I saw this on G+. I asked Scott a little more info but he ignored me. Ohh well. here are the specs. 

I really like the feature *SmartComp* Compressor is activated by the gun trigger – if you’re not spraying, it’s not running! 










SmartComp Compressor is activated by the gun trigger – if you’re not spraying, it’s not running! 

Reduces jobsite noise, resulting in less fatigue
Automatic shut-off reduces moisture entering the system and extends compressor life
Pulling trigger delivers instant air to the gun with zero lag
Standard on FinishPro II 395 & 595
Material and air hose set
Super-Flex Hose Set – By increasing flexibility and maneuverability, Graco’s Super-Flex Hose Set enables you to work in tight confines and helps you increase the quality of finish you’re laying down.

The flexibility to get into tight spaces – focus on the task, not the tool!
Extremely lightweight in hand, which reduces fatigue
Connects directly to the gun for maximum flexibility
Flex Wrap hose skin protects from paint build up and increases hose durability
G40 Air-Assisted Airless Spray Gun
Improved G40 Spray Gun

An industrial quality air-assisted spray gun that delivers superior finishing results
Integrated air valve improves gun handling
RAC X air cap included
Flat tip conversion kit included

Graco piston pump
Graco’s Proven Piston Pump – All FinishPro II sprayers come with piston pumps for unmatched performance.
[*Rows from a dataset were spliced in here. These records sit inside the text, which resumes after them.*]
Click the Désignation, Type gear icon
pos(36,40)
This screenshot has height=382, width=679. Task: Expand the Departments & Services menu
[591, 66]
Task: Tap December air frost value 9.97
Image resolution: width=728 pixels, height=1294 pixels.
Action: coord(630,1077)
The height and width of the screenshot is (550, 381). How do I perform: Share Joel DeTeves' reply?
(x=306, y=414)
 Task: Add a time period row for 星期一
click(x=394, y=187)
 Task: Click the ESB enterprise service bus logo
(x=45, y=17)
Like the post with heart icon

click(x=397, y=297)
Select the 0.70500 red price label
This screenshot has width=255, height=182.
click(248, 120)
The FinishPro II 395 and 595 come with Endurance Pumps with V-Max Blue packings and Chromex rods for extended life.

Allows for consistent priming and pumping of even the heaviest materials without thinning
QuikAccess intake valve makes cleaning or clearing debris easy – all you need is a hammer

Two Sprayers in One!

Select air-assisted or airless modes, depending on what’s best for the application
Self-Contained & Portable

One plug runs the entire unit, simplifying jobsite operation
Single Selector Switch 

Simple, color-coded labels easily identify airless and air-assisted modes
Quiet, On-Board Air Compressor 

Graco designed and manufactured. 
Compact size that’s optimized for air-assisted application
Contractor Gun Hose Kit - Standard in the box!


SmartControl 2.0

Advanced technology delivers a consistent spray fan without pressure fluctuations at all spraying pressures
Digital display accurately shows spraying pressure


----------



## ridesarize (Jun 19, 2012)

did you buy it or what?


----------



## ReNt A PaInTeR (Dec 28, 2008)

ridesarize said:


> did you buy it or what?


No. I'm planning on it. I can't find a price anywhere in the net.


----------



## Hines Painting (Jun 22, 2013)

Interesting. After having my titan electric go down on the last job, and needing to spray cabinets with my Gas Speeflo I've decided I want to get a backup airless this year. 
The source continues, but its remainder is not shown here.